----- Text shown -----

The nonprofit planned to triple the meals it serves but knew that could come with a surge in packaging costs, and asked for help solving that problem. But ultimately, the team would make recommendations about the organizations meals and recipes that would help it serve more people. 

Grassroots beginnings and growing pains Community Servings started out in 1990, preparing meals to combat malnutrition among AIDS patients. It started by serving 30 people. Over time, however, it gradually widened its mission to include feeding people with diabetes, kidney disease, heart disease, and other afflictions. It currently serves 15 different types of medical diets.

Studies have demonstrated that delivering nutritious meals to medically vulnerable patients can reduce health insurance and medical costs. Community Servings current expansion is driven in part by interest from health insurers, who increasingly recognize proper nutrition can help people avoid costly trips to the emergency room, Donato said.

Community Servings became less efficient as it embraced a broader mission, however. For instance, Community Servings was providing meals for more than 140 unique diet combinations — some of which served only a handful of clients, Sathe, a member of the student team, said. This approach complicated cooking, ordering ingredients, and packaging meals for delivery and storage.

What’s more, the meals weren’t prepared systematically, Sathe said. The recipes Community Servings used weren’t calibrated to produce an exact number of meals every single time.

The students presented their findings in February. The students proposed slimming down the 140 unique diets for which Community Servings provided meals. A lot of this could be accomplished, Sathe said, just by using ingredients like vegetable broth that are less restrictive than, say, pork broth. The team also created a recipe database that automatically selects what food to cook. As a result, there’d be fewer distinct meals to be prepared each week. Also, recipes would be standardized, reducing waste.

-----

To do:
1. In the text about Community Servings, condense the paragraph beginning "Community Servings became less efficient" into a short bulleted list that keeps its main facts.
2. Carry on the text about Community Servings from its last sentence, keeping to its subject and tone.

----- Source information -----

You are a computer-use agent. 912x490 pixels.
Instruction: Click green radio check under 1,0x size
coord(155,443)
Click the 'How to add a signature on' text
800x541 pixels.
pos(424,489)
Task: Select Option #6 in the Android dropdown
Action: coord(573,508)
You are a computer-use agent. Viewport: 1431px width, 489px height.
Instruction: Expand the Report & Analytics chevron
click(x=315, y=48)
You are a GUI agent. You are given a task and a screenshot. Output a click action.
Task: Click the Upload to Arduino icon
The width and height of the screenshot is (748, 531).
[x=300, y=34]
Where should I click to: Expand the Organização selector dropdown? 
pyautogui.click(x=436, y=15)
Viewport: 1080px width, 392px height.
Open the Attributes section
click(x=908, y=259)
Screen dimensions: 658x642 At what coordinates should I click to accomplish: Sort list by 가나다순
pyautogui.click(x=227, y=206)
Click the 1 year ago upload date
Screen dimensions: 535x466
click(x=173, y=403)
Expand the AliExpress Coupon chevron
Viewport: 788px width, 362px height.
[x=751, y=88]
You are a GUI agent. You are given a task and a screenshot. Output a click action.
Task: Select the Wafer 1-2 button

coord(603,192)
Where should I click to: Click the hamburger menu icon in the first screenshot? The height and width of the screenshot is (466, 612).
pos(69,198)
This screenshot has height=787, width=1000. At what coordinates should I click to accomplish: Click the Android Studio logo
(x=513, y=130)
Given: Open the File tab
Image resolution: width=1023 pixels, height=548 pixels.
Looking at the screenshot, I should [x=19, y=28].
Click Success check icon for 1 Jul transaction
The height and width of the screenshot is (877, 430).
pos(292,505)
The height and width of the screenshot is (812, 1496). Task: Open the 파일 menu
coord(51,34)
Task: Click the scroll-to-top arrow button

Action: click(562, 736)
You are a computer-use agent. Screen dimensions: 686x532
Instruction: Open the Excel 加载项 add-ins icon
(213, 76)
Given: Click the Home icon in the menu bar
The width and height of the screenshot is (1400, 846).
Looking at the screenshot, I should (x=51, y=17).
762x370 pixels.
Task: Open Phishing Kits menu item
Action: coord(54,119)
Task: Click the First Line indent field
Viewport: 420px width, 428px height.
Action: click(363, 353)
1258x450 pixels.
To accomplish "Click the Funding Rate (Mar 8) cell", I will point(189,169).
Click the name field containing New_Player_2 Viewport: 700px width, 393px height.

-----

Results of the tasks:
1.
- Community Servings became less efficient as its mission broadened.
- It was providing meals for more than 140 unique diet combinations, some serving only a handful of clients, according to Sathe, a member of the student team.
- This complicated cooking, ordering ingredients, and packaging meals for delivery and storage.

2.
Community Servings has adopted the team’s recommendations, Donato said. It’s already reduced unique diets combinations to 87 from 140, and it’s using the recipe database. The organization will still serve the same people and still be able to provide medically appropriate meals, she said.

Building operations to match goals Donato said the MIT team was like having a group of Bain consultants working their problem. Community Servings knew it would face inefficiencies as it grew, Donato said. The expertise of the MIT team offered a set of fresh eyes to help find opportunities to optimize operations before the expansion. The operation as it was wouldn’t be capable of meeting the goal of serving more meals.

While not the same as consulting, H-Lab teaches students to identify problems and come up with solutions while working with real businesses, said Melissa Webster, an MIT Sloan lecturer and mentor to the H-Lab team. What’s more, the students had to pivot and adapt on the fly, just as in the business world.

“By design, the project is meant to reflect real-world challenges,” Webster said. “We like to connect to the MIT motto of ‘Mind and Hand,’ so it combines the theoretical and the real world, and it’s through projects like this that it happens.”

Sathe said it was rewarding to work with a real business on such a challenging and complicated problem.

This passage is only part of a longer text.